Count the lines in the entries below that contain the string "label", treating uppercase and lowercase as distinct. Give only the number.

---

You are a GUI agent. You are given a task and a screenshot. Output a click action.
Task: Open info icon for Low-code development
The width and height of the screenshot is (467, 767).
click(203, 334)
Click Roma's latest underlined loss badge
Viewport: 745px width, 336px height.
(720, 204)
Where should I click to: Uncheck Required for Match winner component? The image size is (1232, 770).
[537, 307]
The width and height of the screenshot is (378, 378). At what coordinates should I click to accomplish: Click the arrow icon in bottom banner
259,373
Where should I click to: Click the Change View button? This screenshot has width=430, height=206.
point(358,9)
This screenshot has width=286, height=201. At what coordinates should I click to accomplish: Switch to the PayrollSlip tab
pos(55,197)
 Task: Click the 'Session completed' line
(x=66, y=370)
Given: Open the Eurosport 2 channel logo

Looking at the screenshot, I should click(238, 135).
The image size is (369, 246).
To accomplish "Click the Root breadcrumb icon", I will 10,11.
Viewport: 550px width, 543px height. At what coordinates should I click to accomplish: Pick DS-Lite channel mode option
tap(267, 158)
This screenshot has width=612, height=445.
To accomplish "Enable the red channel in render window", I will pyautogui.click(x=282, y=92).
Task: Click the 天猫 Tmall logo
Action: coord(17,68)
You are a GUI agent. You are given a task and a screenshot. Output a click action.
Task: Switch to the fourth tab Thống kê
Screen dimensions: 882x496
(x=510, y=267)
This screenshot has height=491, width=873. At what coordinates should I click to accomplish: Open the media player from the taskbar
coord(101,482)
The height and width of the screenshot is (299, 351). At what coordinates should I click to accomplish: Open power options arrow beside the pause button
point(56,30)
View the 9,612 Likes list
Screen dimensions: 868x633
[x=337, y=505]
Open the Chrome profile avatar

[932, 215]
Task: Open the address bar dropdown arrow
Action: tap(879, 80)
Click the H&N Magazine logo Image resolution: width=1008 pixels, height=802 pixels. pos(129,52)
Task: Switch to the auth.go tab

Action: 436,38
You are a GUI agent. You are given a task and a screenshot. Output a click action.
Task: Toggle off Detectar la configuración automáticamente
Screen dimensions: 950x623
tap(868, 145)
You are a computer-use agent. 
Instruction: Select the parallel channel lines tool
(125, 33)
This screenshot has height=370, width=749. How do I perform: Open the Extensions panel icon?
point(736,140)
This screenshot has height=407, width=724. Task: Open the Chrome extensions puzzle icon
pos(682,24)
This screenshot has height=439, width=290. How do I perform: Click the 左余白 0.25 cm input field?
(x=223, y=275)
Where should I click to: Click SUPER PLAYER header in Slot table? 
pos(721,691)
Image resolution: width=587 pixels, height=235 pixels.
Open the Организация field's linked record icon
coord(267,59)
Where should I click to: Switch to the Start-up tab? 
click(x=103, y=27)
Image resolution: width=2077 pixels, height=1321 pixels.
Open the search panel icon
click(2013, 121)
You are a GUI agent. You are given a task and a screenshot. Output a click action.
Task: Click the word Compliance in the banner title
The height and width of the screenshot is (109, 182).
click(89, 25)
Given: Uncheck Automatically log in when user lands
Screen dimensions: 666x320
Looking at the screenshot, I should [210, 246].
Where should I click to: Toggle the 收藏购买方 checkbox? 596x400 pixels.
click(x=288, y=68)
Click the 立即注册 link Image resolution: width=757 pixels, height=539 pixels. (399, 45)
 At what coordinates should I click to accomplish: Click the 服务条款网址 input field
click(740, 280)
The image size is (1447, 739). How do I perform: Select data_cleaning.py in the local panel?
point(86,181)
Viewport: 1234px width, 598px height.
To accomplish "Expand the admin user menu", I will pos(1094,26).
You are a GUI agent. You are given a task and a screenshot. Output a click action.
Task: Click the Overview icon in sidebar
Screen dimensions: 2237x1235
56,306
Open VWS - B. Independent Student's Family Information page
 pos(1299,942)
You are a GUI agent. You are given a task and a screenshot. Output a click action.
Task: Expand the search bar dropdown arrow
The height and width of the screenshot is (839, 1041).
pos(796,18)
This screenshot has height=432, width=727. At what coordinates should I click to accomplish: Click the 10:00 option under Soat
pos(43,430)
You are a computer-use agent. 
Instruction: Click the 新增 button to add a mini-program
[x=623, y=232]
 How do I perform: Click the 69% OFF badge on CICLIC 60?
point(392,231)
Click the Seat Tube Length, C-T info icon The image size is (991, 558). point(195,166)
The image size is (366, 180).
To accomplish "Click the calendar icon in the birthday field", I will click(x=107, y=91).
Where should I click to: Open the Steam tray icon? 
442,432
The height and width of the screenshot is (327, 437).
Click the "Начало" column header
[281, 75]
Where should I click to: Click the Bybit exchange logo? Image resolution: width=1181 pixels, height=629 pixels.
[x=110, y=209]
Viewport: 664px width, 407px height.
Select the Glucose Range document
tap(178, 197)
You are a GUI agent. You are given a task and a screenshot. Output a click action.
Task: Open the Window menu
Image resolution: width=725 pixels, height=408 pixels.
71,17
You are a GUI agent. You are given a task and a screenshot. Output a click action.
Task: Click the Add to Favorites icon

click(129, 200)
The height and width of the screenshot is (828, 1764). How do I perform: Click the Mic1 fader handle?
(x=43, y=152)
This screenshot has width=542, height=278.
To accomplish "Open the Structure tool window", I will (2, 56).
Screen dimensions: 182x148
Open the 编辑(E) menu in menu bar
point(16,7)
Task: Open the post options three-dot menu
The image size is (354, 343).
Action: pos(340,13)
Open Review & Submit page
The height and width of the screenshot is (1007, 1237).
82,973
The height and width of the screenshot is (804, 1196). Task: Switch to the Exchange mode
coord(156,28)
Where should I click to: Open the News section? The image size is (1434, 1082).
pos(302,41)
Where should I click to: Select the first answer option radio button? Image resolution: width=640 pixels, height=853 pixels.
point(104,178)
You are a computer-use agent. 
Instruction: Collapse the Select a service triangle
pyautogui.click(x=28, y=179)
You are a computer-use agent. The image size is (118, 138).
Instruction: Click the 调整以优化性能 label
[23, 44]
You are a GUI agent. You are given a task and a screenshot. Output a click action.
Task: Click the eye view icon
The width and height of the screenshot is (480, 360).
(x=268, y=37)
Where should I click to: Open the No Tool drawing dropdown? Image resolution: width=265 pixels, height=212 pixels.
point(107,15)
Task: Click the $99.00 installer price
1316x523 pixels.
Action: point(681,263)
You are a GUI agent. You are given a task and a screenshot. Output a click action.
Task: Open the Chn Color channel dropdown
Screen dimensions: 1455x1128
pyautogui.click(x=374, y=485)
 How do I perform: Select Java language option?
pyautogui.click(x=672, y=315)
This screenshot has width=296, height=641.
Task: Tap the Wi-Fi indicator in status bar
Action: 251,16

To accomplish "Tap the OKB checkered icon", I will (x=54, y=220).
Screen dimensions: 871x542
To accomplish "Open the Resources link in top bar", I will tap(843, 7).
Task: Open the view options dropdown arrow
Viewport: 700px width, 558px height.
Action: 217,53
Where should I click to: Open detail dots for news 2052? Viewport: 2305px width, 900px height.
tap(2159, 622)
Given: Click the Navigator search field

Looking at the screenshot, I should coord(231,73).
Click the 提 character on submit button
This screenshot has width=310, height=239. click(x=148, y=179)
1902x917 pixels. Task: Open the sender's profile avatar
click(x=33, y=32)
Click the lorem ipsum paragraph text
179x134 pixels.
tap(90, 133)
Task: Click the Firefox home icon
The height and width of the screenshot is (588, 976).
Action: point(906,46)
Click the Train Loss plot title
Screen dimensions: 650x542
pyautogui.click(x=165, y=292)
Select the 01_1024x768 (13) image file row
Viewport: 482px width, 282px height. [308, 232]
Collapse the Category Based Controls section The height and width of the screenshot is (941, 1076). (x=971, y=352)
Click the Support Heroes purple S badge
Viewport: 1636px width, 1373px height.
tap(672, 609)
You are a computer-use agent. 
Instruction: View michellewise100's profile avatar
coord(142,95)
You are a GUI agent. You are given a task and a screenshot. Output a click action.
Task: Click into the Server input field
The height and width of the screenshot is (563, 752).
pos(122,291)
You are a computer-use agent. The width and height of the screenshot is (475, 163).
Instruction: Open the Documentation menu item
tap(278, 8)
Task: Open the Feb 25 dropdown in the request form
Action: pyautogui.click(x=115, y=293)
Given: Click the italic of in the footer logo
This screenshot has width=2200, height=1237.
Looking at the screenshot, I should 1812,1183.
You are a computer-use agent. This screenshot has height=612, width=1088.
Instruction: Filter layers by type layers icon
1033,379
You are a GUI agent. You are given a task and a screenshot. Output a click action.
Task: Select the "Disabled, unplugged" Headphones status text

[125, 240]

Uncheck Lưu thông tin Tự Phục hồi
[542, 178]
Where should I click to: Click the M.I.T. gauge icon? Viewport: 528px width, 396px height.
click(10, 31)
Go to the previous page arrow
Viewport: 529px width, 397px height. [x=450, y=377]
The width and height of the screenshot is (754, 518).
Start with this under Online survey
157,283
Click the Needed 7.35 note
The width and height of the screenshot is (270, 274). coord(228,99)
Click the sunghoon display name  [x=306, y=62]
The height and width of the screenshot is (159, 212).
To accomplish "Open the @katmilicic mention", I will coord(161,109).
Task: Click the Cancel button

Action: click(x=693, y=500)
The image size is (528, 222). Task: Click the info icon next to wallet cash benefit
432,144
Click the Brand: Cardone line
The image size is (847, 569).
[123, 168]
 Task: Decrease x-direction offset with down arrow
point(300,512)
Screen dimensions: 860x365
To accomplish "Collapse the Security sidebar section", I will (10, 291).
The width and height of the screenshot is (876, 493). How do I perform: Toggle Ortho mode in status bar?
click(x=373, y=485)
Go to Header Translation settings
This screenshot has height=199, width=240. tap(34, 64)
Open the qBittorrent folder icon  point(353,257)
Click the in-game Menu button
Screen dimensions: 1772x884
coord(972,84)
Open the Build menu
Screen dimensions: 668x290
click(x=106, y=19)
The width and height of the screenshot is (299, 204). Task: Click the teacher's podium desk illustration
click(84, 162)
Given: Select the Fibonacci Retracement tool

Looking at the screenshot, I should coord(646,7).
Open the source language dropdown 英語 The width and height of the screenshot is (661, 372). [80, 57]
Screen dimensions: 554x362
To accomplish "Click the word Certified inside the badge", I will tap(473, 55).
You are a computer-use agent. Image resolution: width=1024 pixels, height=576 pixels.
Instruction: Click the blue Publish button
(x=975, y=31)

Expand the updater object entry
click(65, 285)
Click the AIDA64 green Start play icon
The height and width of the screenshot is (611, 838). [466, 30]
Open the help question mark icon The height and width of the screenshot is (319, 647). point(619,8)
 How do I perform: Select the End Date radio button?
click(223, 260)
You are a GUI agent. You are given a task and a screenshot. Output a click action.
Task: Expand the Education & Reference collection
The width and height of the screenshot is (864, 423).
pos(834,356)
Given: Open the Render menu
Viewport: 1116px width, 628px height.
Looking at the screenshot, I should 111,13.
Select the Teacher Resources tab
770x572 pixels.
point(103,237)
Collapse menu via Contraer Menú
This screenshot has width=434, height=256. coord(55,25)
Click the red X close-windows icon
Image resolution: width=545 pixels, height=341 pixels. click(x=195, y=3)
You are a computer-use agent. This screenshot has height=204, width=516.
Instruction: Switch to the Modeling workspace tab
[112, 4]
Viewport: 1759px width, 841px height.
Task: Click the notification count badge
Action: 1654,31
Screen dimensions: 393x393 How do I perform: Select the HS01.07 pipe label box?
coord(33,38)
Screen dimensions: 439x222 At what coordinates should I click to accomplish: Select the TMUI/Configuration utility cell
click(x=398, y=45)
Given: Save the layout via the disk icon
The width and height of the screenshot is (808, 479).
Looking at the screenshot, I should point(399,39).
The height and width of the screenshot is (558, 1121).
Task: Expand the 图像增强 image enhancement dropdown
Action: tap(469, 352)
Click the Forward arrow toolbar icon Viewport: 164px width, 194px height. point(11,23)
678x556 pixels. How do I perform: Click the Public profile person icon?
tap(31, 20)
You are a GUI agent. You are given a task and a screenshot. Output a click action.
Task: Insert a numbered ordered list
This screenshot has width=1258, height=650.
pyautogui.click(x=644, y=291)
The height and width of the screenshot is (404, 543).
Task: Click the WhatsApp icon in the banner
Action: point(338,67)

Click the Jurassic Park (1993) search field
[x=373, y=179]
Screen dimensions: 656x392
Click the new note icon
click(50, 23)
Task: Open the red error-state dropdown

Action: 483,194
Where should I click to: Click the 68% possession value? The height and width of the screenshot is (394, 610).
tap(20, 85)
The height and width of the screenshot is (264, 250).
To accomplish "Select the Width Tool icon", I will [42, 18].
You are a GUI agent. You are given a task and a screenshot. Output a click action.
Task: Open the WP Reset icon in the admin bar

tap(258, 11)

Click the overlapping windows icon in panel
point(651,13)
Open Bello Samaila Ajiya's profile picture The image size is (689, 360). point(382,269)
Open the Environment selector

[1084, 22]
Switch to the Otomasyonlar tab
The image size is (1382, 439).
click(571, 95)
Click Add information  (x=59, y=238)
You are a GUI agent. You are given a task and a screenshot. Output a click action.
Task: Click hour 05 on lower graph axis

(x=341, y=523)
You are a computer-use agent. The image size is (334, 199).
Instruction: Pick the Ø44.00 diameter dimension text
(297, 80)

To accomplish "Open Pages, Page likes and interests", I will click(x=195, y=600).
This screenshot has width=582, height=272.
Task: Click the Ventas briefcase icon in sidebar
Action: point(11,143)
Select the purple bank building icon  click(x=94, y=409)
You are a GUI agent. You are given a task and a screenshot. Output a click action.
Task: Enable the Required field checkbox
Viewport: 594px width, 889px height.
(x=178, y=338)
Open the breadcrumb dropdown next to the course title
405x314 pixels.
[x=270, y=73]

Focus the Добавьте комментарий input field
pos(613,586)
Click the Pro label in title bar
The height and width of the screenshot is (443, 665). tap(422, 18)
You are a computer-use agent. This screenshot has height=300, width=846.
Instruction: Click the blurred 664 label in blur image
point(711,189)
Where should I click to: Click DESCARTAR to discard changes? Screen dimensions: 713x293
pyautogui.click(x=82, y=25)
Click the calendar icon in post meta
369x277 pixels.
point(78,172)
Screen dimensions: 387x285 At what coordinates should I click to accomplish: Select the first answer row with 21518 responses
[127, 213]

---

**EXERCISE RESULT:**
4